Cardiovascular disease is the most common cause of death in the United States and Canada. More than 350,000 people die every year from cardiac arrest in North America. About half of these people have shown no prior symptoms of heart disease, and only 5-10 percent will survive. "Overall survival in this study was higher than expected even though the study did not find that any of the interventions tested was better than another" said Dr. Terri Schmidt, one of the study investigators.
"Sudden cardiac arrest remains a major public health problem in the United States," Daya said. "It's important we continue to rigorously investigate methods for saving the lives of cardiac arrest patients. We have contributed to the science underlying cardiac resuscitation in an important and very meaningful way by participating in one of the largest randomized controlled trials ever conducted in the pre-hospital setting."
The ROC PRIMED study excluded anyone with a known preference for refusing lifesaving treatment, as stated on a Physicians Orders for Life Sustaining Treatment (POLST) form or other advance directives, women with an obvious pregnancy or people under arrest at the time of the cardiac arrest. The study only enrolled people ages 18 and older.

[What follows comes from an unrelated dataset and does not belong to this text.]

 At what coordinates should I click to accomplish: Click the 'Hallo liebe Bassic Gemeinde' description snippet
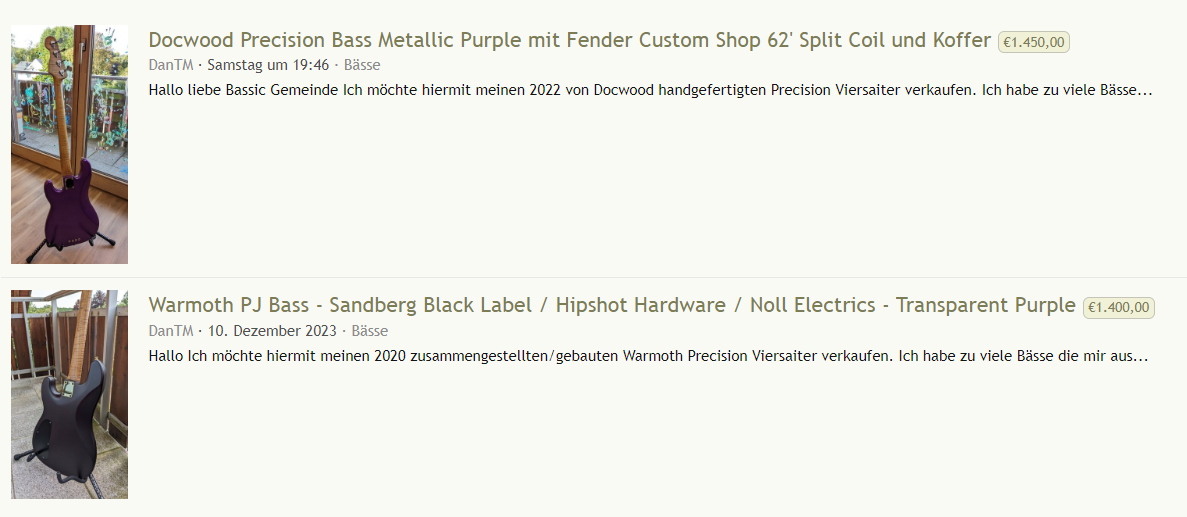pyautogui.click(x=650, y=91)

The ROC PRIMED study is one of a series of federally funded studies known as the Resuscitation Outcomes Consortium (ROC). Portland was designated a ROC community by the National Institutes of Health in 2004. The consortium comprises 10 regional medical centers across the United States and Canada that seek to find promising scientific and clinical advances to improve survival from cardiac arrest and severe trauma. These studies enroll patients in the emergency setting without their consent under the FDA's exception from informed consent rules. Before each study was initiated, there was an extended period of public notification and consultation. Community members were also provided with a way to "opt-out" of studies like this one, by requesting and wearing a "no study" bracelet (similar to medical alert bracelet) that EMS providers were trained to look for and honor.
EMS agencies across North America use slightly varying methods to treat patients. ROC investigators would like to determine the best methods for treating victims of cardiac arrest and severe trauma. The best way to do this is to get the treatment to victims as quickly as possible, which means at the site of the incident. The ROC consortium allows studies to be conducted simultaneously in multiple locations, both urban and rural, thus taking less time to complete, and allowing results to more quickly guide future practice.
The National Heart and Lung Blood Institute is the lead federal sponsor of the ROC studies. Additional funding is provided by the NIH's National Institute of Neurological Disorders and Stroke, the Institute of Circulatory and Respiratory Health of the Canadian Institutes of Health Research, US Army Medical Research & Materiel Command, American Heart Association, Defense Research and Development Canada, and the Heart and Stroke Foundation of Canada. For more information about the ROC PRIMED study or other studies within the Department of Emergency Medicine at OHSU, the community can visit www.ohsu.edu/emergency/roc.
Oregon Health & Science University is the state's only health and research university, and Oregon's only academic health center. OHSU is Portland's largest employer and the fourth largest in Oregon (excluding government). OHSU's size contributes to its ability to provide many services and community support activities not found anywhere else in the state. It serves patients from every corner of the state, and is a conduit for learning for more than 3,400 students and trainees. OHSU is the source of more than 200 community outreach programs that bring health and education services to every county in the state.